Last September, Ms Andrea Barrios Villarreal, who completed her PhD in two and a half years, defended her PhD dissertation in International Law, entitled “International Standardization and the TBT Agreement: Demystifying International Standardizing Bodies and Their Processes”. Adjunct Professor Gian Luca Burci presided the committee, which included Professor Joost Pauwelyn, Thesis Director, and Professor Panos Delimatsis, from Tilburg University, Netherlands. In her research, Ms Barrios Vilarreal explores and sheds some light on the obscure international standardising system, some of the bodies that compose it, their rules and procedures, and how they are covered by the TBT Agreement.
The Agreement on Technical Barriers to Trade (TBT) requires that Members use as the basis of their technical regulations relevant international standards and that they play a full part in international standardising bodies (ISBs). However, it fails to define the terms international standard and ISB. This poses a problem for regulators all over the world who need to decide which standards they will use as a basis for their technical regulations and standards, and in which bodies they will play a full part. At the same time, some standardising bodies have been de facto recognised as the global standardisers, even when there is a lack of understanding of their rules, their governance bodies and how they develop and adopt standards. This lack of understanding also creates a problem because while these bodies have been provided with a quasi-regulatory power, this has not always been accompanied by transparency, inclusiveness or openness.
Given this situation, Andrea Barrios Villarreal proposes, on the basis of the TBT Agreement, the Standards Code, their negotiation history and the case law, (1) a definition of the terms international standard and ISB, and (2) a holistic understanding of the international standardising system, the ISBs and their processes, for which six ISBs serve as case studies:
- the Codex Alimentarius Commission (CAC)
- the Working Party on Agricultural Quality Standards (WP.7) of the UN Economic Commission for Europe (UNECE)
- the International Organization for Standardization (ISO)

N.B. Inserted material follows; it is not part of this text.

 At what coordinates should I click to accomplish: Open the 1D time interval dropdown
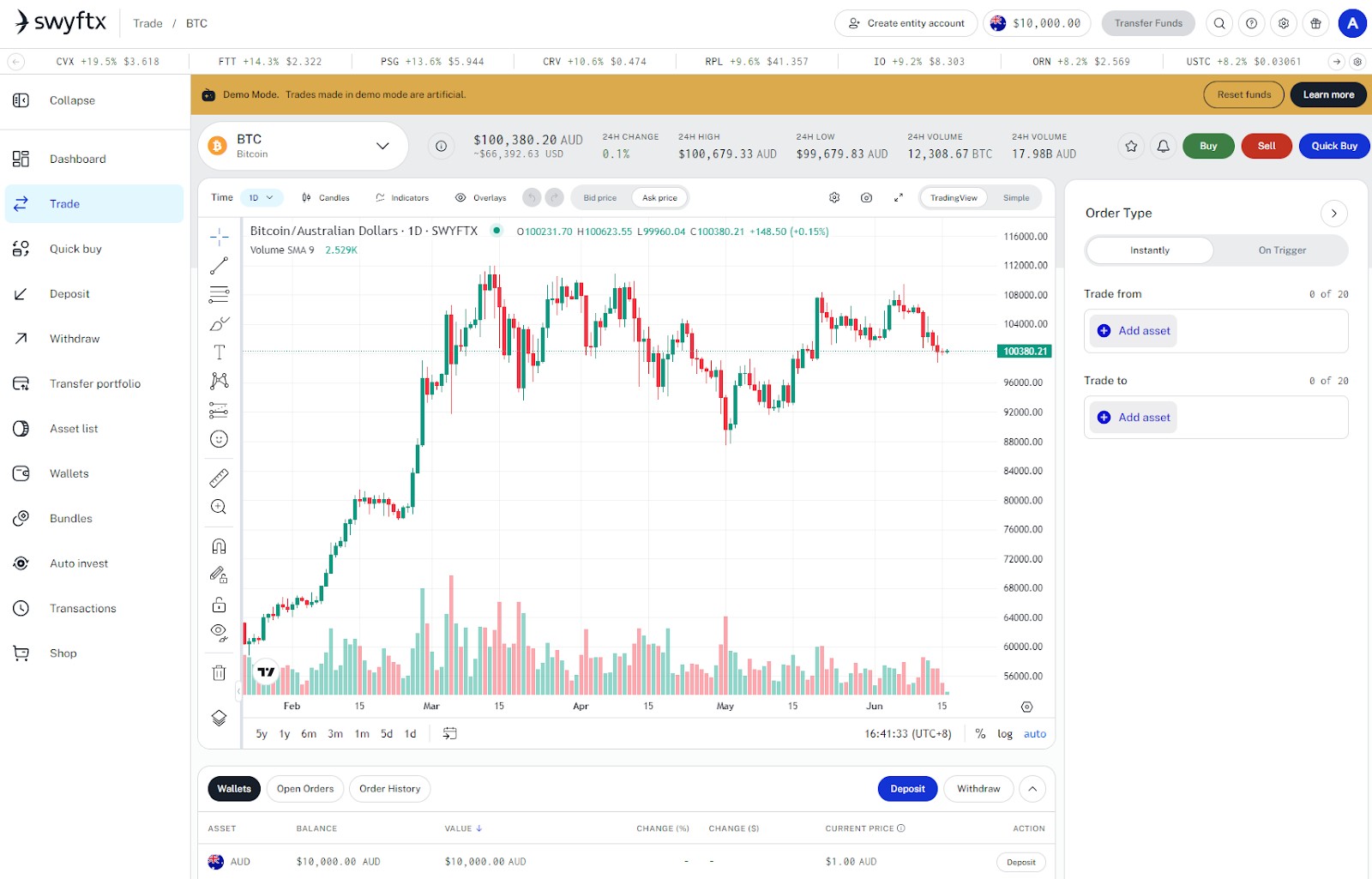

- the International Electrotechnical Commission (IEC)
- the American Society for Testing and Materials (ASTM)
- the Forest Stewardship Council (FSC)
Using the two constructed definitions, she demonstrates that not all the bodies that are considered ISBs comply with the proposed definition and requirements of the TBT Agreement and that not all the standards adopted by ISBs are necessarily international standards according to the Agreement.
A practical example of this thesis is the Codex Standard on Natural Mineral Waters. Although the standard was open to the participation of all interested Codex members and observers, consensus was achieved neither in the Committee on Natural Mineral Waters nor in the CAC and the adoption of the standard was rushed to a vote. The standard was adopted by a two-vote difference and with much rejection from non-European countries. Because the standard gives preference to the characteristics of a specific region – Europe – it has not facilitated international trade. Countries such as the United States and Canada also produce natural mineral waters which, because of their geological situation, cannot comply with the standard and therefore cannot be labelled as natural mineral waters. Thus the harmonising effects of the standard have been quite limited: what in Europe is called “natural mineral waters” is sold in the United States as “spring waters”. The US Code of Federal Regulations differs indeed from Codex as it provides no definition of natural mineral waters and includes categories such as artesian water, which is not defined by Codex, nor by the EU regulation. A standard whose adoption does not follow the rules and principles established in the TBT Agreement and the committee’s decision is not an international standard and, therefore, Members are not obliged to use it as the basis for their technical regulations and standards.
This thesis provides a much-needed light on an issue that has traditionally been regarded as highly technical and, therefore, of no concern to international law. Andrea Barrios Villarreal makes the governance, rules and processes of ISBs, which have become the de facto world regulators, accessible and understandable to academics, practitioners and the general public.
Full citation of the PhD thesis: Barrios Villarreal, Andrea. “International Standardization and the TBT Agreement: Demystifying International Standardizing Bodies and Their Processes”. Graduate Institute of International and Development Studies, 2016.